## [WHAT THE TASK ASKS]
Convert the data below into a two-column Markdown table headed Row and Text. Number each line in Row, put the line in Text, and skip any blank lines.

## [PROVIDED ENTRIES]
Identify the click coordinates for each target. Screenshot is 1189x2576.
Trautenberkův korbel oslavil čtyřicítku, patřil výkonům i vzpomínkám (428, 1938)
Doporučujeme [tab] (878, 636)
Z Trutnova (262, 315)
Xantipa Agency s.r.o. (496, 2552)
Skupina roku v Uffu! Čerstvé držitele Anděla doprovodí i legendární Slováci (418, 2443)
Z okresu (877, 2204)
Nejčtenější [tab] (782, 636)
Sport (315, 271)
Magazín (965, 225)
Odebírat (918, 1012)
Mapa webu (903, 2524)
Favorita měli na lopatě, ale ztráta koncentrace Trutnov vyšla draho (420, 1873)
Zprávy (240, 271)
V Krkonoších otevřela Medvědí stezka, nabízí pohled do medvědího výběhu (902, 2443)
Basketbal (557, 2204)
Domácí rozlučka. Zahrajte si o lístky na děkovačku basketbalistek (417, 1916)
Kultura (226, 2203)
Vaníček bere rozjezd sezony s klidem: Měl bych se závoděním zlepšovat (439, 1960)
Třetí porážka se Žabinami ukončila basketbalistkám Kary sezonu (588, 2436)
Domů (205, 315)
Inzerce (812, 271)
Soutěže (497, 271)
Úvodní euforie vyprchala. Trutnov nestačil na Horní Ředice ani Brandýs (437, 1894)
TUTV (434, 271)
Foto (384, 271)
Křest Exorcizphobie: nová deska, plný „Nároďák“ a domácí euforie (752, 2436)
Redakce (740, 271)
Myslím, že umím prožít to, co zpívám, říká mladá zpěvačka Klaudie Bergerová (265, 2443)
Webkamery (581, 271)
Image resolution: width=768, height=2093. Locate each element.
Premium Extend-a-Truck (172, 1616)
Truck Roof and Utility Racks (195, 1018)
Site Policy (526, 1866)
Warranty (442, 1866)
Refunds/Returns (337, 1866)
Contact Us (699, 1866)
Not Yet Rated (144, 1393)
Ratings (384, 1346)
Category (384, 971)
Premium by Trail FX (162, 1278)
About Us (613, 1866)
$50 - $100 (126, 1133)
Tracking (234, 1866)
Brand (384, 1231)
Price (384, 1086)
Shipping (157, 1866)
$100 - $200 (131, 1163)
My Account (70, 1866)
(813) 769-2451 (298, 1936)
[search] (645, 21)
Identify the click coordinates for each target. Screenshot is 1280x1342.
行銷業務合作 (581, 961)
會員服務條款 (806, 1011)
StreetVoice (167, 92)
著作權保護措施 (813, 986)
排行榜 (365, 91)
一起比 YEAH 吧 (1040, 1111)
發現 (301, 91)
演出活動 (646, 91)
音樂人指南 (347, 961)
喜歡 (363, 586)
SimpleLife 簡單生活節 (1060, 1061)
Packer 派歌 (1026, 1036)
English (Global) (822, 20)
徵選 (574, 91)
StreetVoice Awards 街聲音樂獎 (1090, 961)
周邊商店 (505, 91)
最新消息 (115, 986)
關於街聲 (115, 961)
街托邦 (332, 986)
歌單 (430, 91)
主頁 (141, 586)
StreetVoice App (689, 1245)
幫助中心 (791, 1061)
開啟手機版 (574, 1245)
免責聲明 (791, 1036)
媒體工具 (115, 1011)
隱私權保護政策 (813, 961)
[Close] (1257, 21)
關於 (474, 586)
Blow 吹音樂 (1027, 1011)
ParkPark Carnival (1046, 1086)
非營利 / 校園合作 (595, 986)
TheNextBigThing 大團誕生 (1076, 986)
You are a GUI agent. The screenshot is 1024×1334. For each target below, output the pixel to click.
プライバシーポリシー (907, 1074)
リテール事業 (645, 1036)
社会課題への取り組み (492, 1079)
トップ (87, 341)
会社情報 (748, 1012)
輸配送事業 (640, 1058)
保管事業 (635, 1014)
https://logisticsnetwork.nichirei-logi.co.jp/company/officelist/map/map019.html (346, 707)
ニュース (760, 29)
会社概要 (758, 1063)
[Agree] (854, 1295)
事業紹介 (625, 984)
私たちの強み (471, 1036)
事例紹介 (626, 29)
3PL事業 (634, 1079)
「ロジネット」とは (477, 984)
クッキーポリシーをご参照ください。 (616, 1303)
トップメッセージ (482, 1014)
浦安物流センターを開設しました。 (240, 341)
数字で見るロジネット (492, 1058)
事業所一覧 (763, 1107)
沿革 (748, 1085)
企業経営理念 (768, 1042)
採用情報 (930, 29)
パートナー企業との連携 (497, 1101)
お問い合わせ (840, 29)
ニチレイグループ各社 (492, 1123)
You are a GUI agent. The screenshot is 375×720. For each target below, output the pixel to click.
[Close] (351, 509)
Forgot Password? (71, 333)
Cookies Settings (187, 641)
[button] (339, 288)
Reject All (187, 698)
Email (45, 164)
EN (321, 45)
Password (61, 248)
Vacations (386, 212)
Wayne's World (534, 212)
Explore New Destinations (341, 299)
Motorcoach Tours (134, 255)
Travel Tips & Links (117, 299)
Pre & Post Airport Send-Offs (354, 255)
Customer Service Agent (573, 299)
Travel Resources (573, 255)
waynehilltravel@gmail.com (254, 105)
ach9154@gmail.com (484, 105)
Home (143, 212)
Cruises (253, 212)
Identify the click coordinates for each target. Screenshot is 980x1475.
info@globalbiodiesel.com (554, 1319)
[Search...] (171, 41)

## [SOLUTION FOR THIS TASK]
| Row | Text |
|---|---|
| 1 | Identify the click coordinates for each target. Screenshot is 1189x2576. |
| 2 | Trautenberkův korbel oslavil čtyřicítku, patřil výkonům i vzpomínkám (428, 1938) |
| 3 | Doporučujeme [tab] (878, 636) |
| 4 | Z Trutnova (262, 315) |
| 5 | Xantipa Agency s.r.o. (496, 2552) |
| 6 | Skupina roku v Uffu! Čerstvé držitele Anděla doprovodí i legendární Slováci (418, 2443) |
| 7 | Z okresu (877, 2204) |
| 8 | Nejčtenější [tab] (782, 636) |
| 9 | Sport (315, 271) |
| 10 | Magazín (965, 225) |
| 11 | Odebírat (918, 1012) |
| 12 | Mapa webu (903, 2524) |
| 13 | Favorita měli na lopatě, ale ztráta koncentrace Trutnov vyšla draho (420, 1873) |
| 14 | Zprávy (240, 271) |
| 15 | V Krkonoších otevřela Medvědí stezka, nabízí pohled do medvědího výběhu (902, 2443) |
| 16 | Basketbal (557, 2204) |
| 17 | Domácí rozlučka. Zahrajte si o lístky na děkovačku basketbalistek (417, 1916) |
| 18 | Kultura (226, 2203) |
| 19 | Vaníček bere rozjezd sezony s klidem: Měl bych se závoděním zlepšovat (439, 1960) |
| 20 | Třetí porážka se Žabinami ukončila basketbalistkám Kary sezonu (588, 2436) |
| 21 | Domů (205, 315) |
| 22 | Inzerce (812, 271) |
| 23 | Soutěže (497, 271) |
| 24 | Úvodní euforie vyprchala. Trutnov nestačil na Horní Ředice ani Brandýs (437, 1894) |
| 25 | TUTV (434, 271) |
| 26 | Foto (384, 271) |
| 27 | Křest Exorcizphobie: nová deska, plný „Nároďák“ a domácí euforie (752, 2436) |
| 28 | Redakce (740, 271) |
| 29 | Myslím, že umím prožít to, co zpívám, říká mladá zpěvačka Klaudie Bergerová (265, 2443) |
| 30 | Webkamery (581, 271) |
| 31 | Image resolution: width=768, height=2093. Locate each element. |
| 32 | Premium Extend-a-Truck (172, 1616) |
| 33 | Truck Roof and Utility Racks (195, 1018) |
| 34 | Site Policy (526, 1866) |
| 35 | Warranty (442, 1866) |
| 36 | Refunds/Returns (337, 1866) |
| 37 | Contact Us (699, 1866) |
| 38 | Not Yet Rated (144, 1393) |
| 39 | Ratings (384, 1346) |
| 40 | Category (384, 971) |
| 41 | Premium by Trail FX (162, 1278) |
| 42 | About Us (613, 1866) |
| 43 | $50 - $100 (126, 1133) |
| 44 | Tracking (234, 1866) |
| 45 | Brand (384, 1231) |
| 46 | Price (384, 1086) |
| 47 | Shipping (157, 1866) |
| 48 | $100 - $200 (131, 1163) |
| 49 | My Account (70, 1866) |
| 50 | (813) 769-2451 (298, 1936) |
| 51 | [search] (645, 21) |
| 52 | Identify the click coordinates for each target. Screenshot is 1280x1342. |
| 53 | 行銷業務合作 (581, 961) |
| 54 | 會員服務條款 (806, 1011) |
| 55 | StreetVoice (167, 92) |
| 56 | 著作權保護措施 (813, 986) |
| 57 | 排行榜 (365, 91) |
| 58 | 一起比 YEAH 吧 (1040, 1111) |
| 59 | 發現 (301, 91) |
| 60 | 演出活動 (646, 91) |
| 61 | 音樂人指南 (347, 961) |
| 62 | 喜歡 (363, 586) |
| 63 | SimpleLife 簡單生活節 (1060, 1061) |
| 64 | Packer 派歌 (1026, 1036) |
| 65 | English (Global) (822, 20) |
| 66 | 徵選 (574, 91) |
| 67 | StreetVoice Awards 街聲音樂獎 (1090, 961) |
| 68 | 周邊商店 (505, 91) |
| 69 | 最新消息 (115, 986) |
| 70 | 關於街聲 (115, 961) |
| 71 | 街托邦 (332, 986) |
| 72 | 歌單 (430, 91) |
| 73 | 主頁 (141, 586) |
| 74 | StreetVoice App (689, 1245) |
| 75 | 幫助中心 (791, 1061) |
| 76 | 開啟手機版 (574, 1245) |
| 77 | 免責聲明 (791, 1036) |
| 78 | 媒體工具 (115, 1011) |
| 79 | 隱私權保護政策 (813, 961) |
| 80 | [Close] (1257, 21) |
| 81 | 關於 (474, 586) |
| 82 | Blow 吹音樂 (1027, 1011) |
| 83 | ParkPark Carnival (1046, 1086) |
| 84 | 非營利 / 校園合作 (595, 986) |
| 85 | TheNextBigThing 大團誕生 (1076, 986) |
| 86 | You are a GUI agent. The screenshot is 1024×1334. For each target below, output the pixel to click. |
| 87 | プライバシーポリシー (907, 1074) |
| 88 | リテール事業 (645, 1036) |
| 89 | 社会課題への取り組み (492, 1079) |
| 90 | トップ (87, 341) |
| 91 | 会社情報 (748, 1012) |
| 92 | 輸配送事業 (640, 1058) |
| 93 | 保管事業 (635, 1014) |
| 94 | https://logisticsnetwork.nichirei-logi.co.jp/company/officelist/map/map019.html (346, 707) |
| 95 | ニュース (760, 29) |
| 96 | 会社概要 (758, 1063) |
| 97 | [Agree] (854, 1295) |
| 98 | 事業紹介 (625, 984) |
| 99 | 私たちの強み (471, 1036) |
| 100 | 事例紹介 (626, 29) |
| 101 | 3PL事業 (634, 1079) |
| 102 | 「ロジネット」とは (477, 984) |
| 103 | クッキーポリシーをご参照ください。 (616, 1303) |
| 104 | トップメッセージ (482, 1014) |
| 105 | 浦安物流センターを開設しました。 (240, 341) |
| 106 | 数字で見るロジネット (492, 1058) |
| 107 | 事業所一覧 (763, 1107) |
| 108 | 沿革 (748, 1085) |
| 109 | 企業経営理念 (768, 1042) |
| 110 | 採用情報 (930, 29) |
| 111 | パートナー企業との連携 (497, 1101) |
| 112 | お問い合わせ (840, 29) |
| 113 | ニチレイグループ各社 (492, 1123) |
| 114 | You are a GUI agent. The screenshot is 375×720. For each target below, output the pixel to click. |
| 115 | [Close] (351, 509) |
| 116 | Forgot Password? (71, 333) |
| 117 | Cookies Settings (187, 641) |
| 118 | [button] (339, 288) |
| 119 | Reject All (187, 698) |
| 120 | Email (45, 164) |
| 121 | EN (321, 45) |
| 122 | Password (61, 248) |
| 123 | Vacations (386, 212) |
| 124 | Wayne's World (534, 212) |
| 125 | Explore New Destinations (341, 299) |
| 126 | Motorcoach Tours (134, 255) |
| 127 | Travel Tips & Links (117, 299) |
| 128 | Pre & Post Airport Send-Offs (354, 255) |
| 129 | Customer Service Agent (573, 299) |
| 130 | Travel Resources (573, 255) |
| 131 | waynehilltravel@gmail.com (254, 105) |
| 132 | ach9154@gmail.com (484, 105) |
| 133 | Home (143, 212) |
| 134 | Cruises (253, 212) |
| 135 | Identify the click coordinates for each target. Screenshot is 980x1475. |
| 136 | info@globalbiodiesel.com (554, 1319) |
| 137 | [Search...] (171, 41) |